My intention is to use your library to create a predictive text program i.e. predict the most probable next word when given an unfinished sentence. Sadly I have been unable to find an efficient method to do this. After becoming familiar with your library and reading much of the documentation along with the papers, I have come to the conclusion that this may not be possible and just wanted to confirm that here (in case I have missed something).
From what I understand the data structure you have designed to store the language models is designed to work efficiently in the opposite way, i.e. starting with the last word in the N-gram and then finding its preceding words. This is extremely efficient for your intended use and I can see why you have designed it in this way, however I fear this means I will not be able to make use of your library to create a predictive text program.

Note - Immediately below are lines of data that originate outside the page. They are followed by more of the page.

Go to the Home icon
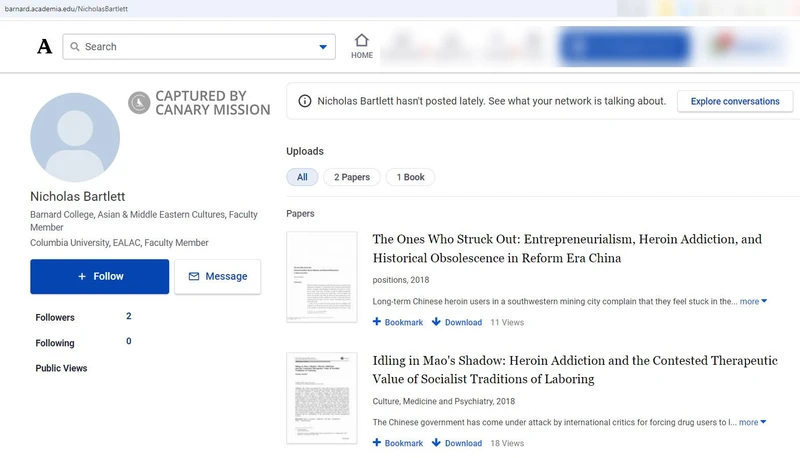800x458 pixels. pyautogui.click(x=362, y=41)
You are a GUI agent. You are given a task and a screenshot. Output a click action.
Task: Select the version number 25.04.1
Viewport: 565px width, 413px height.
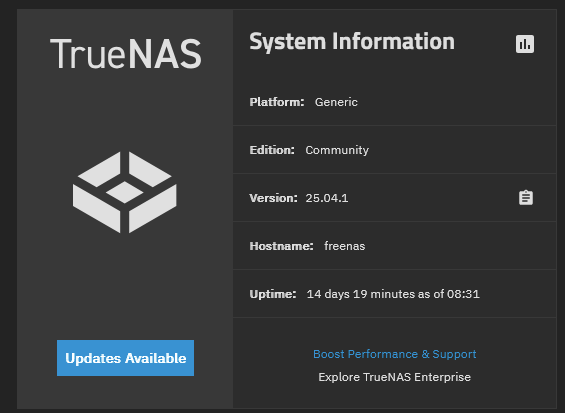(x=327, y=198)
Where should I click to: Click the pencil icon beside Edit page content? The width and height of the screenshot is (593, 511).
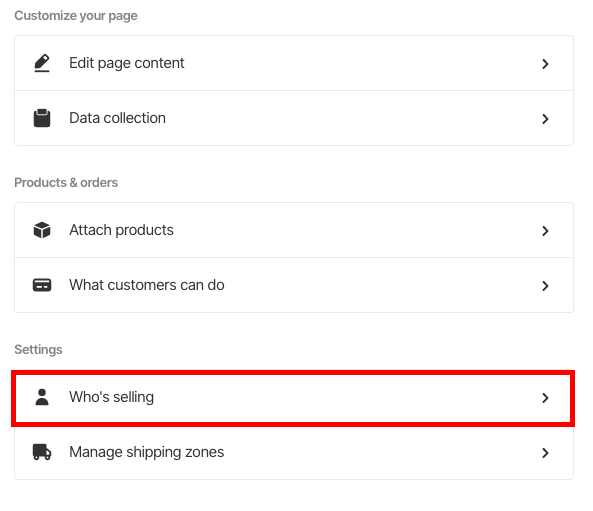pyautogui.click(x=42, y=63)
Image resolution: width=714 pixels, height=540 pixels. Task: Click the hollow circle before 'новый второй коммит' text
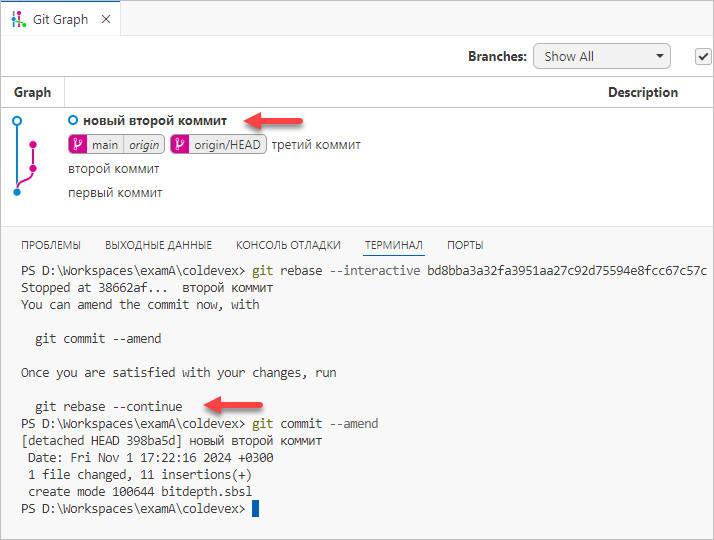coord(73,121)
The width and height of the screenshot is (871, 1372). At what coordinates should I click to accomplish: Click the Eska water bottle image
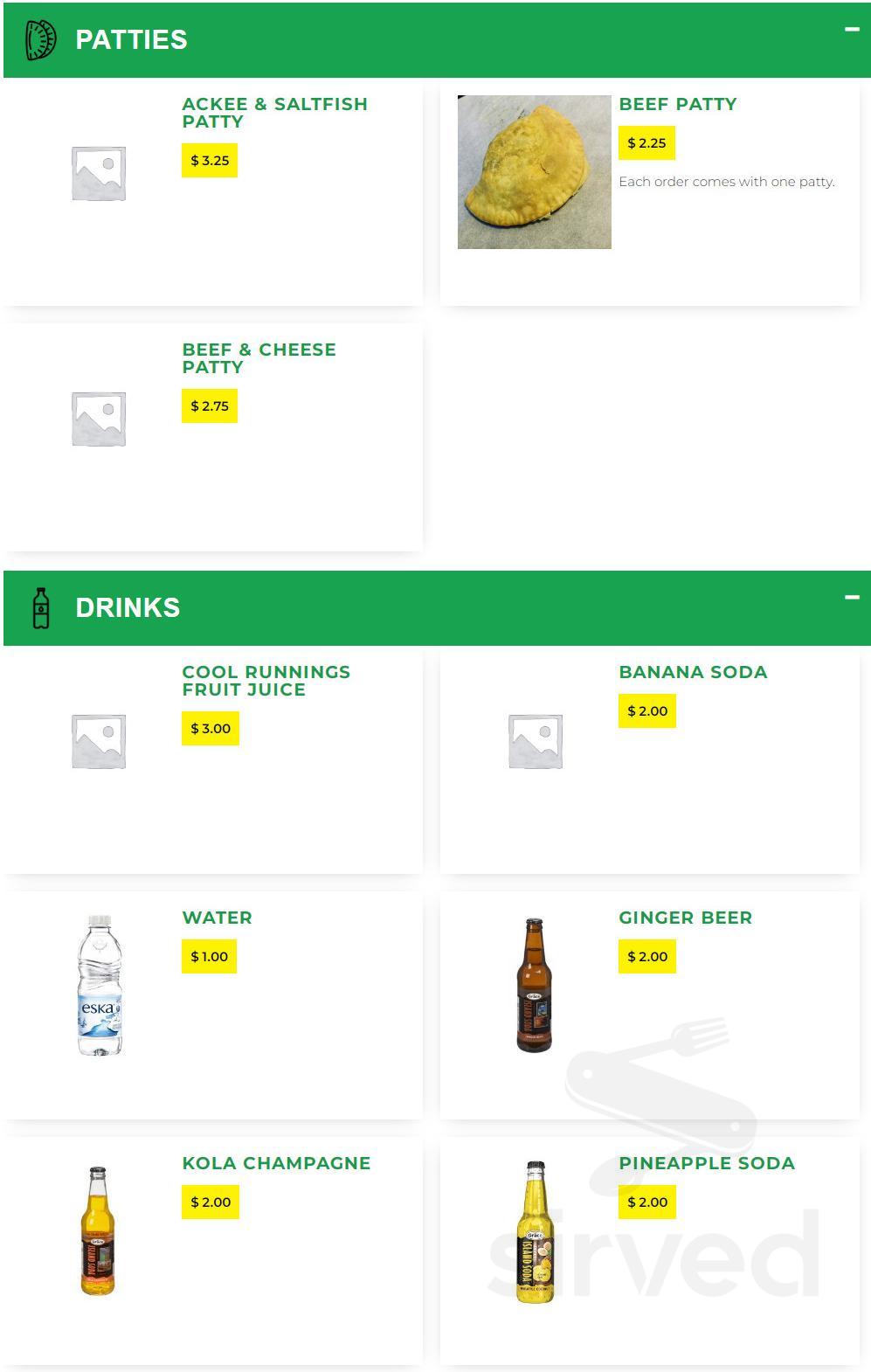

I have found one way of making such predictions, by using the method getDistributionOverNextWords(NgramLanguageModel<W> lm, List<W> context) from the class edu.berkeley.nlp.lm.NgramLanguageModel.StaticMethods. I have tested this method with the English Google Books binaries you kindly provided, however using this method on my machine (3.2 GHz Intel Core i5, 32 GB RAM) still takes an average of 17 seconds to find the most probable next word in a sentence. As mentioned in the JavaDoc comments, some of the methods in this file (NgramLanguageModel.java) are inefficient convenience methods, with more efficient equivalents to be found in the implementing classes. However, despite many hours of searching, I have not managed to find a more efficient method to return the next probable word in a sentence. I imagine one does not exist as this is not the intended use for your library, but as a last resort I thought it would be worth querying here before giving up completely.
Thank you very much for your time, I look forward to your response, please let me know if you require any more information from me or code samples.
Jack Donn